Problem about limit points in the standard topology of $\Bbb R$ I have a problem about topology that is supposed I must prove without the use of any metric in the standard topology of $\Bbb R$ (metrics are not started in the book by now) just using pure topology definitions.
The problem say

Let $S\subset\Bbb R$ and $a\in\Bbb R$. Prove that $a\in \overline S \iff \forall n\in\Bbb N\ \exists x_n\in S: |x_n-a|<\frac1n$

So I take an open interval containing $a$ of the kind $(a-r,a+r):r\in\Bbb R$ and I must show that for any $r$ that I take $r>\frac1n>|x_n-a|\,$ i.e. $\,S\cap(a-r,a+r)\ne\emptyset\,$ what is obvious that can hold for any $r$ that I choose because I can choose any $n$ that prove the inequality.
Now the questions:
1) It is my proof good enough? It lacks something? It is wrong?
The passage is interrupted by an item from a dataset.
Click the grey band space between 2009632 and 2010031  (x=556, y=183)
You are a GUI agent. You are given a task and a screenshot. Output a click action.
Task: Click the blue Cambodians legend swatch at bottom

2) I cant understand the "$\iff$" very clear, I means that if I change the condition $|x_n-a|<\frac1n$ by $|x_n-a|=\frac1n \,$ I can still write that $\forall n\in\Bbb N\ \exists r\in\Bbb R:\ |x_n-a|=\frac1n<r$ so the above proof still holds but the "iff" statement seems a contradiction because I can write a different "iff" statement that holds the above, so what is wrong here?
Thank you in advance.
 A: For iff proofs you must show both directions. Your forward direction argument seems to be on the right track, i.e., $a\in\overline{S}$ $\Rightarrow$ for every open set $U\subseteq\mathbb{R}$ with $a\in U$, $U\cap S \neq \emptyset$. So in particular, we could take the open sets of the form $(a-\frac{1}{n},a+\frac{1}{n})$ for every $n\in\mathbb{Z}_{>0}$.
For the reverse direction you must start with the assumption that for every $n\in\mathbb{Z}_{>0}$, $(a-\frac{1}{n},a+\frac{1}{n})\cap S\neq \emptyset$. These open sets of the form $(a-\frac{1}{n},a+\frac{1}{n})$ are what's known as a countable basis at $a$ in $\mathbb{R}$. The basis open sets of the standard topology of $\mathbb{R}$ are the open intervals of $\mathbb{R}$. 
To show $a\in\overline{S}$ we need to show that for every open set $U\subseteq\mathbb{R}$ with $a\in U$, $U\cap S\neq\emptyset$. So we need to start with an arbitrary open set $U$ containing $a$ and show it has this property. Since $U$ is open and $a\in U$, there exists a basis open set $(c,d)\subseteq\mathbb{R}$ s.t. $a\in (c,d)\subseteq U$ (this is from the definition of a basis for a topology). So by the Archimedian property of $\mathbb{R}$, there exists an $n\in\mathbb{Z}_{>0}$ with $a\in (a-\frac{1}{n},a+\frac{1}{n})\subseteq (c,d)\subseteq U$. By assumption, $(a-\frac{1}{n},a+\frac{1}{n})\cap S\neq\emptyset$, and thus $U\cap S\neq\emptyset$. This shows $a\in\overline{S}$. 
A: Suppose that $a$ is an element of the closure of set $S$ and pick any open interval, $I\ ,$ that contains point $a$. By the definition of closure, this interval will contain a point ($x_{I}$) of $S$. Since interval $I$ contains both points $a$ and $x$ the distance between them will be less than the length of the interval, $$|x_{I}-a| < \text{Length}(I)\ .$$ Keep in mind that the length of the interval is arbitrary; once you decide upon it, you can always find a corresponding point $x_{I}\ .$
For the converse statement, suppose that no matter what open interval $I$ (containing the point $a$) you choose, it will also contain a point $y_{I}$ of $S\ .$ You want to show that point $a$ is a element of $\bar{S}\ .$ Since you can write $$\bar{S} = S \cup \text{Limit}(S)\ ,$$ where $\text{Limit}(S)$ denotes the set of all limit points of $S$, then you want to show that either $a\in S$ or $a$ is a limit point of $S\ .$ If the chosen point $a$ happens to lie in $S$ then you are done. Otherwise the argument above implies that you can always find a sequence $y_{n}\in S$ converging to $a$; simply pick the open interval $I$ such that $\text{Length}(I) < \frac{1}{n}$ and the corresponding point, $y_{n}\in S\ ,$ will be $(1/n)$-close to point $a$.